Jusqu’ici on a fort mal jugé Les Pestiférés et [Napoléon sur le champ de bataille d’] L’Eylau à cause des mauvaises places que ces toiles occupaient au Louvre. Les grandes machines de David ayant usurpé, par le prestige de leur gloire, la place qui revenait aux chefs-d’œuvre de Gros, on arriva, par le plan secondaire donné à ce grand peintre, à ternir leur éclat, à les faire presque oublier. Au Petit-Palais, sous le soleil estival, elles resplendissent et confirment l’opinion d’Eugène Delacroix, qui écrivait : “Gros est l’Homère de la peinture”. Quand on entre dans la grande salle ou s’étalent Les Pestiférés, L’Eylau et la Bataille d’Aboukir, on a véritablement le sentiment de se trouver en face d’un prodige que l’on espérait pas […] Sans doute ici rien de la vérité objective ne subsiste, seule y règne l’image agrandie de Napoléon sous ses plus généreuses apparences. En de tels combats, Gros n’a plus peint le militaire, mais le héros […] Dans l’Aboukir, le soleil même est de la bataille et ferraille de ses dards sous l’encens des fumées des holocaustes, soulevé par la mêlée où s’écrasent ces races diverses, ivres de conquêtes et de gloires : Beaux membres nus jetés hors des robes multicolores, mains désespérément accrochées en une dernière crispation à la selle ou au manteau du vainqueur […] C’est bien là le champ de bataille de l’Humanité ! […]
Et pourtant, l’artiste qui venait de renverser sans effort, en s’abandonnant à son souffle, les bons hommes en marbre de David, celui qui venait de doter la France du chef-d’œuvre le plus étonnant du dix-neuvième siècle, fut pris d’un doute voyant son ouvrage discuté, critiqué, blâmé. Subjugué par le prestige de David, il abdique et ne fit jamais plus rien que de raisonnable, c’est à dire qu’il procéda, par faiblesse, à son premier suicide, en attendant son second, le définitif, sa mort volontaire dans un bras de la Seine, à Meudon […]

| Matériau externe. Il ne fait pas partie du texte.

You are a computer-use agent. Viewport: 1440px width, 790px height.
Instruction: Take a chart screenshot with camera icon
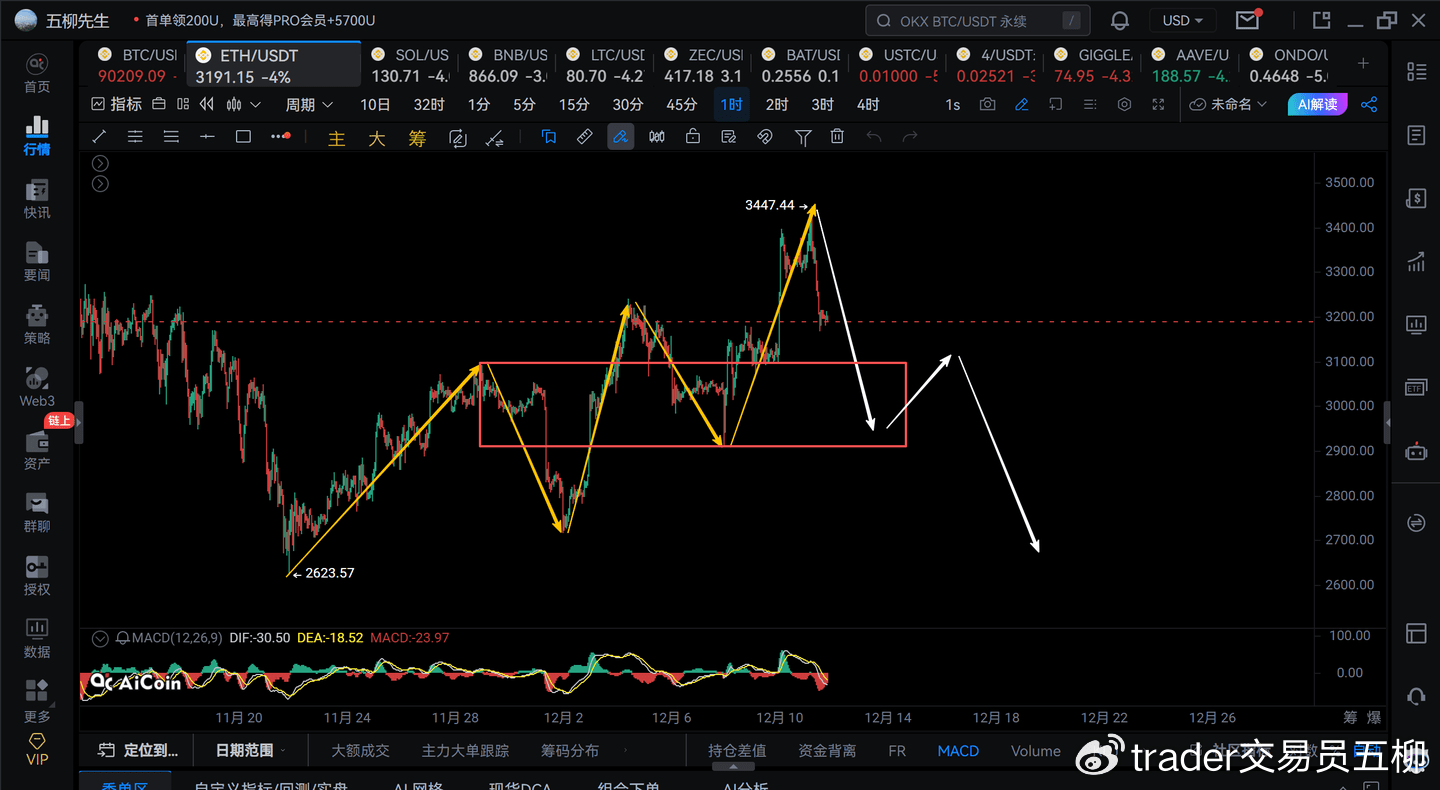coord(988,105)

C’est à cette époque qu’il fallut reconnaître la naissance d’action, de vaillance et de lutte qui descendra, après le tumulte des victoires, dans le romantisme mélancolique d’un René, réduit à se dévorer lui-même en la solitude du repos. De ces temps agités datent les plus belles conceptions de Gros : Jaffa, Aboukir, Eylau […]
Avec la chute de l’Empire, il perdit son génie et se traîna, sous les préjugés de son ancien maître, dans un art de plus en plus morne et compassé, son œuvre devint méconnaissable. Lui, qui avait été le grand classique de la peinture française, se rallia à l’académisme morne, où il nia ses qualités les plus notoires.
L’œuvre néfaste de David étant accomplie, Gros était mort pour l’art.
Il n’en demeure pas moins évident que le cris fut poussé, que trois chef-d’œuvre sans précédent enrichissent la peinture […]
En présence d’un maître aussi grand, aussi inspiré, aussi universel, je me suis rappelé ces paroles de Gluck : “Sans poésie, l’art restera toujours vain et sans raison”. Or, Gros a été un grand peintre et un grand poète ; qu’on le reconnaisse enfin.
Émile Bernard »


Artiste postimpressionniste associé à l’école de Pont-Aven, Émile Bernard fréquente Vincent Van-Gogh, Paul Gauguin et plus tard Paul Cézanne. Ses œuvres les plus radicales, empreintes d’innovations stylistiques majeures et aux influences considérables, datent des années 1887-1892. Il évolue progressivement vers le classicisme au début XXe siècle, inspiré par les maîtres anciens. Le présent manuscrit, éloge de la peinture de Gros, est à rapprocher de son évolution vers le classicisme.